A youthful 42 when elected, Lindsay promised to chip away at the control of the city's "power brokers," including Robert Moses, the unions and the so-called Irish Mafia who ran the police department. He would fight Albany for more funds for the city. He became a national spokesman for the plight of cities then in the throes of crisis and decline.
But it was not to be. Lindsay governed during one of the most chaotic periods in New York's history and never seemed to get a handle on the city's problems. There was a feeling about Lindsay - as there was among Suozzi's political opponents - that he was more a man of talk than action. Lindsay could never quite rein in those power brokers, nor get control of some of the city's most pressing problems. And his idealism could easily verge into a kind of scolding moralism that rubbed too many people the wrong way.
Like Suozzi, Lindsay fell for the lure of higher office. After becoming a Democrat, Lindsay ran for president in 1972. He had hoped that the same idealism that impelled his mayoral election in 1965 would prevail in the Democratic presidential primary. It didn't. As one journalist wrote at the time: "What the mayor truly lost out on the road was not just a couple of primaries, but rather an irreplaceable mystique, the quality that in 1965 led fathers . . . to hold up their small children for a glimpse at the man who was going to be president some day."
Lindsay won election to two terms as mayor and then did not run for a third term, so he never experienced a shocking upset as Suozzi did. But Lindsay's political career was effectively over in 1973. When the city nearly went bankrupt in 1975, he took a great deal of the blame and sank further into political oblivion. A run for the Senate in 1980 never took off.
Another young reformer from the metropolitan area who saw a similar flameout is former Jersey City Mayor Bret Schundler (for whom I once worked as an aide). He was 33 when elected mayor in 1992 as a Republican in an overwhelmingly Democratic city. Schundler set out as an energetic reformer. Some Republicans even touted him as a future presidential candidate.
Like Lindsay and Suozzi, Schundler was a political outsider. He was young and charismatic. He would reform a stagnant bureaucracy. He would fight state government in Trenton, as Lindsay and Suozzi did in Albany. Despite some early success, Schundler's larger political ambitions hurt him in Jersey City.
Schundler chose not to run for re-election and focused on the New Jersey governor's race. Though winning the Republican nomination in 2001, he lost badly to Jim McGreevey in the general election and then lost in the Republican primary in 2005. His political career, once filled with so much promise, is now over.
The modern American voting public is drawn to young idealistic politicians. Perhaps it has something to do with John F. Kennedy and the mythology of Camelot. We are always looking to regain our supposed "lost innocence." We place high hopes in political figures who speak to our better angels and promise no more business as usual. New politics. Fresh ideas. Hope. Change.

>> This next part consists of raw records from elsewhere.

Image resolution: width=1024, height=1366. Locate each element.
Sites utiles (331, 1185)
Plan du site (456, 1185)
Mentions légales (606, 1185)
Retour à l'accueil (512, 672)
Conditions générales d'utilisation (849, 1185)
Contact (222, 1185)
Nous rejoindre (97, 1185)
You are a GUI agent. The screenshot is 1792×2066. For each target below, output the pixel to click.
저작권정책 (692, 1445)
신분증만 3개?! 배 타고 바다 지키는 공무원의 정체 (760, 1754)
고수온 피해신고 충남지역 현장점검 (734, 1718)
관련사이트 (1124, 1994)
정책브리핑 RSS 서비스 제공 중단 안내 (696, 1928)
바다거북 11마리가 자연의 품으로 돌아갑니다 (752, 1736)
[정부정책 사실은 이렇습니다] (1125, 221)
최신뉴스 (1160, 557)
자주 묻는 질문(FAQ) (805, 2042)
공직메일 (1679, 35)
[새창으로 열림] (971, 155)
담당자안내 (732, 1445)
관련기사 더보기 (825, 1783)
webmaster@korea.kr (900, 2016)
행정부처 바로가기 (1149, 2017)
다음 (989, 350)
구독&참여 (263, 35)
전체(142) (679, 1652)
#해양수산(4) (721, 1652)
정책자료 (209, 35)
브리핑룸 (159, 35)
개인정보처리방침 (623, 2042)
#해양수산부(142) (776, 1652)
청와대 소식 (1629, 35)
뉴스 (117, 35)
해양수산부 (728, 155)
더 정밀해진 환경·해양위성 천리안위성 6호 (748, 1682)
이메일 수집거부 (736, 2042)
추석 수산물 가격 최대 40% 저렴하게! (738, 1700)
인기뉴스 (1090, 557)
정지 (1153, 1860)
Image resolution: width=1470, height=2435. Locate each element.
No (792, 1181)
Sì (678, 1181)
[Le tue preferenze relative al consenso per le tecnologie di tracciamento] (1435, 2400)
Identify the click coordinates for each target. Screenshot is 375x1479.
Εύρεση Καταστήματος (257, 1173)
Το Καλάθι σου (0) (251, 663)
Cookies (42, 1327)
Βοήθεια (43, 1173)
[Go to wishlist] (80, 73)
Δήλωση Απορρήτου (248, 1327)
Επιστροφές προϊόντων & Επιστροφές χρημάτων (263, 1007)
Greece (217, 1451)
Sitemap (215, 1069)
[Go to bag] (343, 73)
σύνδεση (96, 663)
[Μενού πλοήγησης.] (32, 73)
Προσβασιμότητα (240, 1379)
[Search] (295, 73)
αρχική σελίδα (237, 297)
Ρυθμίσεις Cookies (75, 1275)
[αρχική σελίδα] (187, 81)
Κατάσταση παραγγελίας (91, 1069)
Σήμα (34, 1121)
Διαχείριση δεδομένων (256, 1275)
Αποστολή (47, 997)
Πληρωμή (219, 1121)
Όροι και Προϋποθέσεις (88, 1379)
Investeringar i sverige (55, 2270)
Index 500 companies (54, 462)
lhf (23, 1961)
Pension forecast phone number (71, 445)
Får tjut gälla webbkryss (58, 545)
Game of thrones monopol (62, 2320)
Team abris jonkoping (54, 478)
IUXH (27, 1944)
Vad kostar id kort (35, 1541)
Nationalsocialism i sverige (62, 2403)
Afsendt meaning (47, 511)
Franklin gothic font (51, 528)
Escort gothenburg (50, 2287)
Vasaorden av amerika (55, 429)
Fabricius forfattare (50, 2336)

Because of his tragic assassination, Kennedy never had much of a chance to stumble (with the exception of the Bay of Pigs). He never had the chance to grow gray in office or for voters to lose faith in him. To many still, Kennedy is that beacon of idealism that we keep seeking in our politicians.
It is, of course, an unrealistic dream. Politics, image-making and sloganeering are easy. Governing - especially the nitty-gritty of state and local government - is hard. It has a way of tarnishing the veneer of idealism. And political idealism raises expectations that are almost impossible to fulfill, leading to disillusionment. Once the original idealism fades, as it did for Lindsay and Schundler and appears to have done for Suozzi, it is difficult to recapture.
The old Tammany Hall politician George Washington Plunkitt put it best over a hundred years ago: "A reformer can't last in politics. He can make a show for a while, but he always comes down like a rocket."
It's a lesson that must also be dawning on Barack Obama, as he gets close to the end of his first year as president.